* START Records for the task *

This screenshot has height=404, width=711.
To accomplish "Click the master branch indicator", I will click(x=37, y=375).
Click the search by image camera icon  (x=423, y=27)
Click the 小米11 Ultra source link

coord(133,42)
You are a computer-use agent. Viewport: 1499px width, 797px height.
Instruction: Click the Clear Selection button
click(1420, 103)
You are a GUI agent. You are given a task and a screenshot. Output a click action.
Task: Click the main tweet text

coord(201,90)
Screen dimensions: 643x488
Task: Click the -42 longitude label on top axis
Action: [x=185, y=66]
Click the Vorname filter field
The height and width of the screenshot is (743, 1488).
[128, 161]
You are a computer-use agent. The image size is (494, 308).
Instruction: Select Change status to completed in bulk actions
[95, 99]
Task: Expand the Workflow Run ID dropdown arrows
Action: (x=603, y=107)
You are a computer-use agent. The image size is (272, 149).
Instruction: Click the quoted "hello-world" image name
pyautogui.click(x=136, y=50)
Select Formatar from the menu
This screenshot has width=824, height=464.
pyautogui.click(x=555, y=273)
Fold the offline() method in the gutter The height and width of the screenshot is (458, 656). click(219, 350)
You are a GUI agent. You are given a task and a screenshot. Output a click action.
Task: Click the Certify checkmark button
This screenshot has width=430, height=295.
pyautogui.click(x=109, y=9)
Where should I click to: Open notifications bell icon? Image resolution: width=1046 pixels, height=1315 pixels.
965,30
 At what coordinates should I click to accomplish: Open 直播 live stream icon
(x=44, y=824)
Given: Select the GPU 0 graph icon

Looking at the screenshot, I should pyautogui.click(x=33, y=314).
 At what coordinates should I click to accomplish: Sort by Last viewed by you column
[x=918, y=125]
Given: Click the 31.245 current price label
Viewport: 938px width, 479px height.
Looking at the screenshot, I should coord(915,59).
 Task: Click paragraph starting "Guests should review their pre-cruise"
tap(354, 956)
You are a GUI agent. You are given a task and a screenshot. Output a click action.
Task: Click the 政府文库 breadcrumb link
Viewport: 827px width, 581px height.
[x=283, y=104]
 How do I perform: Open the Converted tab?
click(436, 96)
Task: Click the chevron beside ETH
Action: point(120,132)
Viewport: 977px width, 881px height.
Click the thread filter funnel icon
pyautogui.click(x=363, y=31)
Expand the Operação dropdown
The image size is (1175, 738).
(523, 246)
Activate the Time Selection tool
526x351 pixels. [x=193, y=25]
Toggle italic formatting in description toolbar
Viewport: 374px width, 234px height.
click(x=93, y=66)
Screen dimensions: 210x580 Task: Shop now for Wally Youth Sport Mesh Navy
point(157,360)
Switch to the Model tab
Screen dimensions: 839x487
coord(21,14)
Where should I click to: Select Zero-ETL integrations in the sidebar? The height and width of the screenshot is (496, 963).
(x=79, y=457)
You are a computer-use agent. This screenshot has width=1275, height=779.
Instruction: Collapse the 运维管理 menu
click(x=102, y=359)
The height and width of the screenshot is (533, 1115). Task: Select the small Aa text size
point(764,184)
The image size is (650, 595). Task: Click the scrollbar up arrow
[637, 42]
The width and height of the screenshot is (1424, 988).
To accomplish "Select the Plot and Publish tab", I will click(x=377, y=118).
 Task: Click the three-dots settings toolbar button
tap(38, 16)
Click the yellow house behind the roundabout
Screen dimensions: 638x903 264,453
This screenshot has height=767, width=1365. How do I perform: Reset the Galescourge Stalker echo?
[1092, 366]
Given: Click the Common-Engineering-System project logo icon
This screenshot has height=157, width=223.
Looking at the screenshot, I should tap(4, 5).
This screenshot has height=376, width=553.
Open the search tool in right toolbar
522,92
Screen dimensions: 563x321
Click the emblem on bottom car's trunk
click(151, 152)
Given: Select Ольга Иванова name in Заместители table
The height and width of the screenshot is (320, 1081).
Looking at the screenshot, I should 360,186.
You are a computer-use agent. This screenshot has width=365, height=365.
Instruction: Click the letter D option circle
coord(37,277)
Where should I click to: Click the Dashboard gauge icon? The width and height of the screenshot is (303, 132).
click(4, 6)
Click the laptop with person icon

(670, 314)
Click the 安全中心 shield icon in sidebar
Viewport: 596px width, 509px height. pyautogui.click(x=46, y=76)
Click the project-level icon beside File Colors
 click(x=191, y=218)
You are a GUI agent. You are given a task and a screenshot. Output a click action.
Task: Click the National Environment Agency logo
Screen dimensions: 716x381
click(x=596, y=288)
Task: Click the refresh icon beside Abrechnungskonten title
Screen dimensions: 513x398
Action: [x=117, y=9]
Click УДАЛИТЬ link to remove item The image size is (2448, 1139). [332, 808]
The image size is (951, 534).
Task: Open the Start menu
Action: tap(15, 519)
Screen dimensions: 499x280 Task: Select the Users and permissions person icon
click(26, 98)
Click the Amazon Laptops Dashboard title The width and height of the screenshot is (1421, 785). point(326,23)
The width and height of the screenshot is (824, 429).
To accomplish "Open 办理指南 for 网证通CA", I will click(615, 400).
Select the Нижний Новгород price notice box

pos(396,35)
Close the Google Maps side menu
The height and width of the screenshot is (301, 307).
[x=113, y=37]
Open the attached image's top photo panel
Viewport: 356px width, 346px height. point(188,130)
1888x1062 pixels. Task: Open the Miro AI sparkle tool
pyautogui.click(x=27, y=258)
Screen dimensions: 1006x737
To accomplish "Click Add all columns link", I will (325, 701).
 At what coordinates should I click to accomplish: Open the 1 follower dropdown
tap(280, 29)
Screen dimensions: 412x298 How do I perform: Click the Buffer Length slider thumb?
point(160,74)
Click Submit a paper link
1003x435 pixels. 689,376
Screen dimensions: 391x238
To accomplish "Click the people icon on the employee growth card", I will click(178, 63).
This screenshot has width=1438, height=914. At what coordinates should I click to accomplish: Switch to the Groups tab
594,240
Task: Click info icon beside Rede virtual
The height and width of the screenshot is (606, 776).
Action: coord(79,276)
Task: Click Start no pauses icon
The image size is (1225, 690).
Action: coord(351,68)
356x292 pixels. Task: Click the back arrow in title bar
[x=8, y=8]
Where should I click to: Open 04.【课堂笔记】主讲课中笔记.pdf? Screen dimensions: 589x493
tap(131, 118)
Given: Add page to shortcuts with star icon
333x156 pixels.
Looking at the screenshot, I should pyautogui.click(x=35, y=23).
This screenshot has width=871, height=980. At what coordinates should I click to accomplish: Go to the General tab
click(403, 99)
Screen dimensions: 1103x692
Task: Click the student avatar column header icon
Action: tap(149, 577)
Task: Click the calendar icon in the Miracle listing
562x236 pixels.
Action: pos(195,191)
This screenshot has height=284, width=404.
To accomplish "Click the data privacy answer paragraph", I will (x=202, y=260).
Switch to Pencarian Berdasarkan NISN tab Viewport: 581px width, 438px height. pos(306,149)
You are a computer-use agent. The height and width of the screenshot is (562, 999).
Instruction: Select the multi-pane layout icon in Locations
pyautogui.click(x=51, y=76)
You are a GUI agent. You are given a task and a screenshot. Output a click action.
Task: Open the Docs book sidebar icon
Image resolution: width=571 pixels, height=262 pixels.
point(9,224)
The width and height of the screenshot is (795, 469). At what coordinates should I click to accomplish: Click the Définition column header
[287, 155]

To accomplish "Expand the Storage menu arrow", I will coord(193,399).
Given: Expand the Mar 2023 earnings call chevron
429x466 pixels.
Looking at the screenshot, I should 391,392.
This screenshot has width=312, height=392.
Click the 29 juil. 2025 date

* END Records for the task *

Work to be completed: Rewrite the lines from the one containing "Open the attached image's top photo panel" through the one containing "point(160,74)", changing "Buffer Length" to "Playback Speed" and leaving everything else as it is.

Expected output:
Open the attached image's top photo panel
Viewport: 356px width, 346px height. point(188,130)
1888x1062 pixels. Task: Open the Miro AI sparkle tool
pyautogui.click(x=27, y=258)
Screen dimensions: 1006x737
To accomplish "Click Add all columns link", I will (325, 701).
 At what coordinates should I click to accomplish: Open the 1 follower dropdown
tap(280, 29)
Screen dimensions: 412x298 How do I perform: Click the Playback Speed slider thumb?
point(160,74)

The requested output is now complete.